Коля переживал: как бы в редакции не узнали, что он сидел, а то материал не опубликуют. «Да не узнают они, — утешал он себя. — Что, в Желтом доме будут справляться?» Он думал: если зарисовку опубликуют, от счастья упадет на диван и прикроется газетой, ЕГО газетой, и так полежит несколько минут, радостно мечтая о следующей публикации.

Наступила суббота. Не завтракая, пошел в газетный киоск. Около киоска очередь за программой телевидения. «Сколько взять газет? — думал он. — Десять? Пятнадцать? Один экземпляр Ивану Ильичу, один Альберту Николаевичу. Штук пять отошлю. Значит, экземпляров пятнадцать».

Пристроился в хвост очереди и подумал: «Неужели в одном киоске возьму пятнадцать? Люди и киоскер подумают: «Офонарел!» А вдруг материал не опубликован?»

Купив три экземпляра, просмотрел четвертую страницу. Зарисовки нет. Развернув газету, на третьей странице увидел свой материал под названием «Встреча с книголюбом». «Отлично! И название мое оставили!» — радостно подумал он и пошел в другие киоски.

На диван Коля не упал и газетой не прикрылся, а сел и написал несколько коротких писем знакомым, обстоятельное литературоведу, и вложил в письма зарисовку.

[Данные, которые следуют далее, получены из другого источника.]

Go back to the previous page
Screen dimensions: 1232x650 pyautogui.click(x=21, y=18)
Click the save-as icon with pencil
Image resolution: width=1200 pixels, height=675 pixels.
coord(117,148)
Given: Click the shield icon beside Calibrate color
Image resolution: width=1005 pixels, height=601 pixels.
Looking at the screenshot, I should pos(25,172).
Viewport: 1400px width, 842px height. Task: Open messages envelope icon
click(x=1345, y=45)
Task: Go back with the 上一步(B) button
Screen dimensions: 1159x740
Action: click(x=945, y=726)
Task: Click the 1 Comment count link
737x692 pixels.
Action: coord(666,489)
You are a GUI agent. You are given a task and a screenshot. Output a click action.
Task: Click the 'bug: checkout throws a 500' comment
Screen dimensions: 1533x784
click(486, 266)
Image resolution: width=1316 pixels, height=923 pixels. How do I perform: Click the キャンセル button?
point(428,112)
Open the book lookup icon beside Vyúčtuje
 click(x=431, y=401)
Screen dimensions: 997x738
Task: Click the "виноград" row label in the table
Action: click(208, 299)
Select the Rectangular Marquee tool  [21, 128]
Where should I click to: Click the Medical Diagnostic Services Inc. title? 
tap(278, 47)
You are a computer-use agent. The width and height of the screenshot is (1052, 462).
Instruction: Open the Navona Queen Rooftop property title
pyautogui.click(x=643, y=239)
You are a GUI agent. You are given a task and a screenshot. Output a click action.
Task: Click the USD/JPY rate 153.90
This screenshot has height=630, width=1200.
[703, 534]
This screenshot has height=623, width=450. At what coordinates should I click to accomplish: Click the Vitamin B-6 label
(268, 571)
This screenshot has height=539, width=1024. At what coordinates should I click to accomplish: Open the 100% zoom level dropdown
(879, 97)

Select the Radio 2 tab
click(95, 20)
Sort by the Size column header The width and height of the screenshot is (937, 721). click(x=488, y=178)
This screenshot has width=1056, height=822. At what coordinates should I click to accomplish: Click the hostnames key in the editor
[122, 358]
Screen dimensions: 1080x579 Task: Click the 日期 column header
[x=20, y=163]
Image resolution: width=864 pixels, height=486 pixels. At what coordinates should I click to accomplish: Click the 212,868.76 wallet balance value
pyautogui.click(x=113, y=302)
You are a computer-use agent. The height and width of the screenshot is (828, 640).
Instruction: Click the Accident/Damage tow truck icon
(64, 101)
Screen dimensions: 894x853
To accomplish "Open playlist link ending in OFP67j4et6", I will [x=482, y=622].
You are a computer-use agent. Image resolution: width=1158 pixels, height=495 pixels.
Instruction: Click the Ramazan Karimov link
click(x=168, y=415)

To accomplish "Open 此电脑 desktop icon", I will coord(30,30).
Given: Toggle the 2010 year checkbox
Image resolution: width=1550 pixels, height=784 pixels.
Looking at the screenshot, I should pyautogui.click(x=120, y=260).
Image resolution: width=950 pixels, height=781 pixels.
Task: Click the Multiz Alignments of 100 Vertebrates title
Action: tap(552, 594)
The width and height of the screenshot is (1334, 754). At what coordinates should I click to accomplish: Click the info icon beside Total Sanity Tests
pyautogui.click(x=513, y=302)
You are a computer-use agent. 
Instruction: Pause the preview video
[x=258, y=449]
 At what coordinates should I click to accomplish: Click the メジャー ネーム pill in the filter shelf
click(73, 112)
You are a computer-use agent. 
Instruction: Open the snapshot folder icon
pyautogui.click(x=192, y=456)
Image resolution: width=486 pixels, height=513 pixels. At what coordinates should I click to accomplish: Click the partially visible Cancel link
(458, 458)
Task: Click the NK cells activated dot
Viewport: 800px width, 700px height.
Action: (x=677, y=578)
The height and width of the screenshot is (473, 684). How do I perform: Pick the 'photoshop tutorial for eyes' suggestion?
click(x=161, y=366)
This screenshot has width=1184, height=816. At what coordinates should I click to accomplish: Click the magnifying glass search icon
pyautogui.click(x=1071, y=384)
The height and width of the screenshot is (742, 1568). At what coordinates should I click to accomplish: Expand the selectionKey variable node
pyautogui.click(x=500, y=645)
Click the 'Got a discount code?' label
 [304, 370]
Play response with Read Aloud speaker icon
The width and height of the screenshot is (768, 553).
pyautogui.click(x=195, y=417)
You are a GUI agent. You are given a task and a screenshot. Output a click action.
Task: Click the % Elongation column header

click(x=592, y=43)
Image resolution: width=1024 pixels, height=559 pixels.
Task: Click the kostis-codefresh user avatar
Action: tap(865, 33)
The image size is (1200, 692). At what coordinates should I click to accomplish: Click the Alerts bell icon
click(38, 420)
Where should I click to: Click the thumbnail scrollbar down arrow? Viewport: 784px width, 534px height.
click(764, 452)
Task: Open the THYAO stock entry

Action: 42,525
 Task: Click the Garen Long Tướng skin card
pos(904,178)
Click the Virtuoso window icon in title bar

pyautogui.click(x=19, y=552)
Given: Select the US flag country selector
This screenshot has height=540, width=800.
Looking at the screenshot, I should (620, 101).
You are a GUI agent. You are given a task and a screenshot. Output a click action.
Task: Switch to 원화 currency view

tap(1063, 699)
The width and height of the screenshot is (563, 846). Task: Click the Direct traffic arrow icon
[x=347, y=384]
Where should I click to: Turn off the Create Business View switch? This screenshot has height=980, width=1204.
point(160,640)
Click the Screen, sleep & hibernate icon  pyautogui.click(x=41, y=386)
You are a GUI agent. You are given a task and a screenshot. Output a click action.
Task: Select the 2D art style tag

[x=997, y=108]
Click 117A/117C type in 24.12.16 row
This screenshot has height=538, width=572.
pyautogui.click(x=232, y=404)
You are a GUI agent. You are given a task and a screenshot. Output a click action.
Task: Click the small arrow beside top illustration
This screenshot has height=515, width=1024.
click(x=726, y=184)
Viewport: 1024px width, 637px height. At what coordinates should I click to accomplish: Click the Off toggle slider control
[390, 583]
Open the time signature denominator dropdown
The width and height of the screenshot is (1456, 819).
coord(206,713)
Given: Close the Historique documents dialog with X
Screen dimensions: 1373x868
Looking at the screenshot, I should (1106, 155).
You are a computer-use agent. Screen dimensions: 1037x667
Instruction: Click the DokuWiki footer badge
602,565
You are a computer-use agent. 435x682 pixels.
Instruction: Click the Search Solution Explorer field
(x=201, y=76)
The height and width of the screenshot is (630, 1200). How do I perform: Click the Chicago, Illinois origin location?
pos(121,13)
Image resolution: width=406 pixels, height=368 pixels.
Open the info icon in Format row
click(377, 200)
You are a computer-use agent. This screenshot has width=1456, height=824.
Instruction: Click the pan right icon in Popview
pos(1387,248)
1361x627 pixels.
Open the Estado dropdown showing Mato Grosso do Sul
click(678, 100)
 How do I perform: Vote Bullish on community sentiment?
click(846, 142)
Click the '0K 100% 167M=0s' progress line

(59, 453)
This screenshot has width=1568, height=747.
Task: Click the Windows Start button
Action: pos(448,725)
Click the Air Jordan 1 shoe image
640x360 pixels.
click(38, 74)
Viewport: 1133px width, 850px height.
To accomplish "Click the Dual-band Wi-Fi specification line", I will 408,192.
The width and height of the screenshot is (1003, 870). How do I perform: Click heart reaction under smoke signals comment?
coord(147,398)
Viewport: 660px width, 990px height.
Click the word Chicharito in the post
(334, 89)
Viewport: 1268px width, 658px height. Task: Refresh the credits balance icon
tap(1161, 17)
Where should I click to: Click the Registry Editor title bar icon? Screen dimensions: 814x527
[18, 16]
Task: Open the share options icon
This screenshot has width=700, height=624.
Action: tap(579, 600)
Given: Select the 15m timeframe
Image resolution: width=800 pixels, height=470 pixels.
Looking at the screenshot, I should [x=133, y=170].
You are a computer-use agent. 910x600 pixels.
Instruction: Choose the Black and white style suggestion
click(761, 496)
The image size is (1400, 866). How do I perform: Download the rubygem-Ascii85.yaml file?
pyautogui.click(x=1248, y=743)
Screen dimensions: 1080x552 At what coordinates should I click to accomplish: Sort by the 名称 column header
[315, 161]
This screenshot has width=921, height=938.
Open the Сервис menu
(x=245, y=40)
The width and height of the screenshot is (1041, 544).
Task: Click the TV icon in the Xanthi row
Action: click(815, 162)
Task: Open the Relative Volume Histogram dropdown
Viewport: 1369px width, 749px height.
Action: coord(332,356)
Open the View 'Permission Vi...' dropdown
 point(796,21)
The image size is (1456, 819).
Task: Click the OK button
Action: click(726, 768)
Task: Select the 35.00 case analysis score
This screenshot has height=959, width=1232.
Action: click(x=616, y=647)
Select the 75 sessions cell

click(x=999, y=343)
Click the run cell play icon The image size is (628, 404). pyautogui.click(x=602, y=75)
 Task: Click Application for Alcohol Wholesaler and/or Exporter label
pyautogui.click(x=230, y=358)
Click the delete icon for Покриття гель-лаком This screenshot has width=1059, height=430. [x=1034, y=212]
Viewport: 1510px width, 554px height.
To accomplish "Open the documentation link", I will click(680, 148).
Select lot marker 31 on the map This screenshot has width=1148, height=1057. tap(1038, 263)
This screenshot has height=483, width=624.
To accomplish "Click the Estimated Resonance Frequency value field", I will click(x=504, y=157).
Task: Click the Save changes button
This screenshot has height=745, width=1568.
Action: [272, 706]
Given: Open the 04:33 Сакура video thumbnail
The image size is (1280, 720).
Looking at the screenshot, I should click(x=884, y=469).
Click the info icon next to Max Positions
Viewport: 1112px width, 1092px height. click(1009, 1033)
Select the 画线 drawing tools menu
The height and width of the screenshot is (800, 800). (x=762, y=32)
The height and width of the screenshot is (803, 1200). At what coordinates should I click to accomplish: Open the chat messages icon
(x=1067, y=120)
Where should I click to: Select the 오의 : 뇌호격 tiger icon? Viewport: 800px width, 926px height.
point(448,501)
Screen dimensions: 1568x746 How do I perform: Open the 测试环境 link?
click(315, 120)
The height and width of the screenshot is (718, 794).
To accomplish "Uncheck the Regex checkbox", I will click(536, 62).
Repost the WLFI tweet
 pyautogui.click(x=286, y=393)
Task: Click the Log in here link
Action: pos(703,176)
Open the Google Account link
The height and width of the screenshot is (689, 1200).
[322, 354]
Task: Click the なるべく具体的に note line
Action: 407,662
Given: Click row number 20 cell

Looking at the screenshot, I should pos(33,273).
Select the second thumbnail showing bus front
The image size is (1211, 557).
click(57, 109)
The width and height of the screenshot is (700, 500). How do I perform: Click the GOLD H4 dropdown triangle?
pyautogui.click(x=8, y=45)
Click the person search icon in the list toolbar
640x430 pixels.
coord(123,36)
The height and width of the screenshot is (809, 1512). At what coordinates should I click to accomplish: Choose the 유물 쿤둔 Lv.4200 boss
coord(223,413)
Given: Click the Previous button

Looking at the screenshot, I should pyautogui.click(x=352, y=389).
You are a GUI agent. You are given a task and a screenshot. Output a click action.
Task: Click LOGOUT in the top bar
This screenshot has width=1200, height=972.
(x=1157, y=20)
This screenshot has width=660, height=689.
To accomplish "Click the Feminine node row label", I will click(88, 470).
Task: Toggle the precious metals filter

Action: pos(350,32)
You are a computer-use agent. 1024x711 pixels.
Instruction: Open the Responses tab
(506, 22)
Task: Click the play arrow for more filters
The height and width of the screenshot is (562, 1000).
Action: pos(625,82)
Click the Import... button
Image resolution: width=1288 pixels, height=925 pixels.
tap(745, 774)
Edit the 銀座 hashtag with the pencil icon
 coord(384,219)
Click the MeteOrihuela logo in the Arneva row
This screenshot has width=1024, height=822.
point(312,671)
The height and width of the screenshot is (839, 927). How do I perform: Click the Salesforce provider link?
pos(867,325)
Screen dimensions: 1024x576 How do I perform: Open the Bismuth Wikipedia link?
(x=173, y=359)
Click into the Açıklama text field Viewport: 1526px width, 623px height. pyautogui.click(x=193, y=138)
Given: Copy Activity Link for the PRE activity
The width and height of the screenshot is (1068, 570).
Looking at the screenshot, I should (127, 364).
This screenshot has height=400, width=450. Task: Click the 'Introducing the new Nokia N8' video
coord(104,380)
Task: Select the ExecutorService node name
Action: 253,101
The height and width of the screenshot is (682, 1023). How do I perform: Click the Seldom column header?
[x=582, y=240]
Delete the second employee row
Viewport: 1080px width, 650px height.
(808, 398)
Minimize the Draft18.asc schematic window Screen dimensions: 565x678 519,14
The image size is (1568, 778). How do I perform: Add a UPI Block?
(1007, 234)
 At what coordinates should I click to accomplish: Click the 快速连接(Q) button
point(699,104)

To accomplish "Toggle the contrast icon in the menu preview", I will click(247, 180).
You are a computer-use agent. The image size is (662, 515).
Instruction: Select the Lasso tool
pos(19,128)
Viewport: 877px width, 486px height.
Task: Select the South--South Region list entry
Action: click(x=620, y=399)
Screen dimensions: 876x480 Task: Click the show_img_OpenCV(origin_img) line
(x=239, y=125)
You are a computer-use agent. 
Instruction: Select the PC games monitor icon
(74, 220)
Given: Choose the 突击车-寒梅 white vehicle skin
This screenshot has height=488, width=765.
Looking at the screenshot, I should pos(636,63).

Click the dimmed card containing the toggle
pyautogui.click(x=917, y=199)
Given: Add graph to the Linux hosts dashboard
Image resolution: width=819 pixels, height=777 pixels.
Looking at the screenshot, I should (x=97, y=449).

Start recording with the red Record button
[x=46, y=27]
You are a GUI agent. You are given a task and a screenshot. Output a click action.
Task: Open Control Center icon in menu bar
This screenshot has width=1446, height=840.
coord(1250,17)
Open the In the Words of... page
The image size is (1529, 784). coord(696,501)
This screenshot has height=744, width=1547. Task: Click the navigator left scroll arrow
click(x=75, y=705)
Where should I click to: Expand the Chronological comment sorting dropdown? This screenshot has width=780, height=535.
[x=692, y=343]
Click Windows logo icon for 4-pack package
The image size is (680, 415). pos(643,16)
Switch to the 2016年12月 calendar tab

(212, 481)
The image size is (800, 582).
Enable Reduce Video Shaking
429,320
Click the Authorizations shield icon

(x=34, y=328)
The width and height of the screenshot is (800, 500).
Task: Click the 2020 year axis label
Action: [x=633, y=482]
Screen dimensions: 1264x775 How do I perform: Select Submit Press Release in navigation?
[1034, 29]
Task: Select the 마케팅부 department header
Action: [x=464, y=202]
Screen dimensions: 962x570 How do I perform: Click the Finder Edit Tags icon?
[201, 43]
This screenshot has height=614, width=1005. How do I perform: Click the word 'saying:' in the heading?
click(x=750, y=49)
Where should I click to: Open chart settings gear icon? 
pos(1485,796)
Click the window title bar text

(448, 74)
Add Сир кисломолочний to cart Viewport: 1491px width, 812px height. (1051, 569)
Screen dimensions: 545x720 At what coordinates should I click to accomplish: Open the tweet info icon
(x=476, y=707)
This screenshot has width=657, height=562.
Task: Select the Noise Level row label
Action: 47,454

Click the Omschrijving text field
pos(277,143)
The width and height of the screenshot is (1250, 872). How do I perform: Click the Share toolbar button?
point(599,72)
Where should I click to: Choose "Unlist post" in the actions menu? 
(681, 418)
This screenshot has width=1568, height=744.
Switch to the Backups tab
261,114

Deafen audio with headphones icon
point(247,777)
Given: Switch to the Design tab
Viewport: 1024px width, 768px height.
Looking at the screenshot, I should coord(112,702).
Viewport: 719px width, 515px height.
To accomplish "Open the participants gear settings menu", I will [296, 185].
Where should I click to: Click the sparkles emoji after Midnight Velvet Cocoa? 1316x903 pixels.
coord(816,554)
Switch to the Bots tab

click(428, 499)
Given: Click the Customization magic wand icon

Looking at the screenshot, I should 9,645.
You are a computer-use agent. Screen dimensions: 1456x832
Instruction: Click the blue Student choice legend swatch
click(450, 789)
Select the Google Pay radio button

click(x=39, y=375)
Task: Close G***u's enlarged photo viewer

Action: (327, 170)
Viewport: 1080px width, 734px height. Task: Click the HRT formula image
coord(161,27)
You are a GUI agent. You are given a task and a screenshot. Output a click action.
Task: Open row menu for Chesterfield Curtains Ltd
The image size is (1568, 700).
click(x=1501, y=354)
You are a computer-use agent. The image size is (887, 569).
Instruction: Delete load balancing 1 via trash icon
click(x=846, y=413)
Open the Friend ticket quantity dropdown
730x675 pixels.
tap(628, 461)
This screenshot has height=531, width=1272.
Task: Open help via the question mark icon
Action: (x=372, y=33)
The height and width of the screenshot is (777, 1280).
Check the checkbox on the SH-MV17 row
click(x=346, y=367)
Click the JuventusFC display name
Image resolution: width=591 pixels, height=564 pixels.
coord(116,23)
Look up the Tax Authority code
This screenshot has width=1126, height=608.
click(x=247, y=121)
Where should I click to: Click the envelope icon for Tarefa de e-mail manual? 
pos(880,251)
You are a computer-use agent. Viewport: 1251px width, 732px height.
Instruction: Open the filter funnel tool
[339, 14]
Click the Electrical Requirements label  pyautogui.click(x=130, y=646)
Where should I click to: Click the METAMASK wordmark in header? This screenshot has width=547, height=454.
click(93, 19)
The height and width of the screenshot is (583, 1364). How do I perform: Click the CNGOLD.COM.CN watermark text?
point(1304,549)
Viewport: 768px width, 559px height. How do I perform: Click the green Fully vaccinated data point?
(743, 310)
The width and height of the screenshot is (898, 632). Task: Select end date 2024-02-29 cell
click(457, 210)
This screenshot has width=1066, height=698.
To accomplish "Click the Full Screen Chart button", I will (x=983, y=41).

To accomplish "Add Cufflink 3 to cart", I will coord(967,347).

В понедельник поехал на завод в редакцию «Нефтяника». Пропуска не было, и перелез через забор.

В редакции протянул Галине Ивановне газету.

— Меня опубликовали в «Молодом Ленинце»!

Редактор прочитала зарисовку.

— Молодец! Жаль, Иван Ильич не у нас работает.

— Вы знаете Буйду?

— Давно.

— А почему жаль?

— Я бы твою зарисовку в свою газету перепечатала. А-а, я сейчас редактору «Химика» позвоню.

Она набрала номер телефона.

— Елена Федоровна, в субботнем номере «Молодого Ленинца» хорошая зарисовка о Буйде опубликована. Читали?.. Прочитайте и опубликуйте в новогоднем номере.

В выходной, купив бутылку водки и бутылку наливки, пошел к Альберту Николаевичу.

— Идемте к Буйде обмывать зарисовку!

Альберт Николаевич прочитал материал, в нем впервые его фамилия, как поэта, упоминалась.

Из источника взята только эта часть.